Así es UKI, el chip NFC que integra claves criptográficas en tu cuerpo

Chip NFC implantado
La ciencia ficción está a punto de convertirse en una realidad. Gracias al biohacking los seres humanos llevaremos chips integrados en el cuerpo como UKI, que colocará claves de cifrado bajo nuestra piel

Puede que las películas de ciencia ficción estén a punto de hacerse realidad. Puede que, dentro de no mucho tiempo, los dispositivos móviles que ahora llevamos en los bolsillos acaben por ser como otro miembro más de nuestro cuerpo. Actualmente se pueden encontrar nuevas tecnologías que permitirían que gran parte de la información que tu teléfono contiene se almacenase en un chip implantado bajo tu piel. Ya existen ejemplos de esto mismo que contamos y que comentaremos más adelante, que nos han hecho plantearnos cuánto le falta al ser humano para acabar convertido en algo más que humano. ¿En un cíborg, quizá?

Pero este artículo no va de eso. No queremos enzarzarnos en disertaciones filosóficas que, por muy interesantes que puedan ser, no llevan a ninguna parte. Eso tendremos que reservarlo para otra ocasión. El propósito de estas líneas no es otro que hablar de Amal Graafstra, fundador de la empresa Dangerous Things y de sus interesantes proyectos en estos aspectos.

Una de sus propuestas es UKI, un chip de seguridad compatible con NFC que se implanta bajo la piel. Este pequeño aparato electrónico permite a cualquier usuario que lo lleve integrar claves criptográficas en su cuerpo, tema que vamos a intentar tratar con más profusión aquí.

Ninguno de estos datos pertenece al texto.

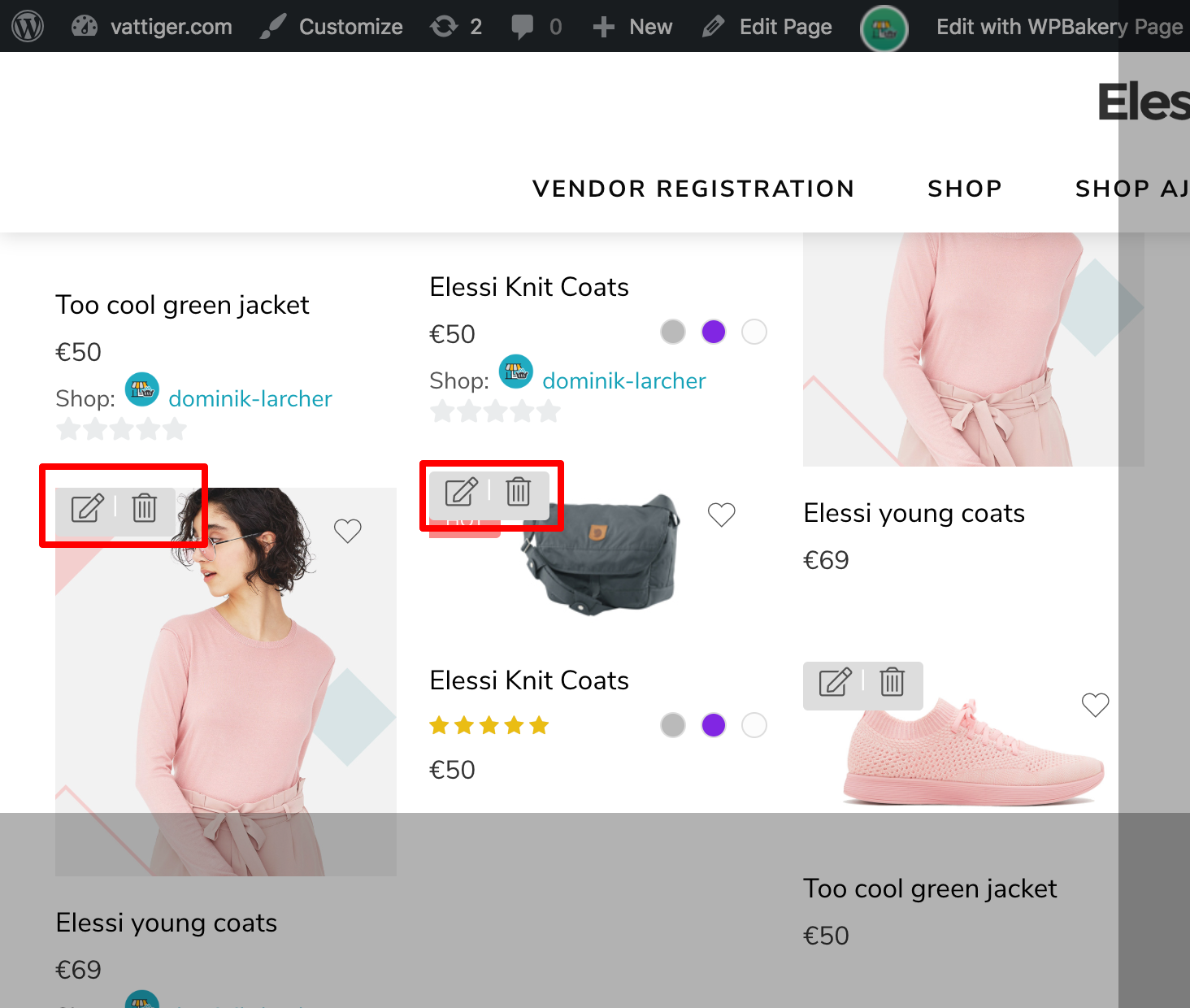Click trash icon on gray bag product
1190x1008 pixels.
coord(518,492)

¿Qué es UKI y para qué sirve?

Como casi todo el mundo hoy en día, tienes una identidad física y una digital. La identidad física es la que acompaña a tu persona y que se puede leer en tu DNI: quién eres, dónde naciste, quiénes son tus padres, dónde vives... Por otro lado tu identidad digital habla de tus cuentas de correo electrónico, las tiendas online donde compras, las redes sociales de las que formas parte y demás. Con UKI lo que se pretende es combinar la identidad física y la identidad digital.

Según se ha publicado en Motherboard se están desarrollando otras aplicaciones para UKI que van desde usos orientados al tráfico rodado, a llevar encima carteras de bitcoins. En teoría hay más aplicaciones en camino que deberían ver la luz cuando UKI sea lanzado al público en 2017, pero por ahora Graafstra cree que los pagos y el tráfico son los dos principales leit motivs de su invento.

Cuando piensas en la posibilidad de librarte de tus llaves y tu cartera, estás hablando de algo que cualquier persona de a pie puede respaldar. (Amal Graafstra)

El kit de Dangerous Things para implantarse UKI es relativamente barato -cuesta unos 100 dólares-, pero el público todavía no se siente del todo cómodo con la tecnología implantable y es totalmente comprensible. A nadie le gusta que le pinchen como una aguja, menos aún que le coloquen un chip bajo la piel.

UKI no es el primer chip de su clase

El biohacking todavía parece ser algo muy lejano en el tiempo, pero ya ha habido personas que se han implantado piezas electrónicas en su cuerpo. El primero de todos fue el ingeniero Kevin Warwick, que en 1998 se colocó a sí mismo un chip en su cuerpo y dio lugar a todos los casos de hacking corporal que han venido después.

Otro ejemplo bastante sonado fue el del desarrollador sueco Patrick Lanhed, que se implantó en la mano un chip para hacer pagos digitales. Se trata de un componente electrónico tan grande como un grano de arroz, pero que permite tener almacenado en su interior distintos tipos de datos e información.

Otro caso en el que los implantes corporales se han convertido en actualidad fue el del chip North Sense, impulsado por Cyborg Nest. Este chip permite que los seres humanos tengan un sentido de la orientación similar al de los animales, vibrando cada vez que el usuario apunta al norte magnético. Dentro de la empresa que lo desarrolla podemos encontrar personalidades tan célebres como la de Neil Harbisson.

El futuro ya está aquí. Ahora sólo queda por saber si queremos ser parte de él o que sea parte de nosotros.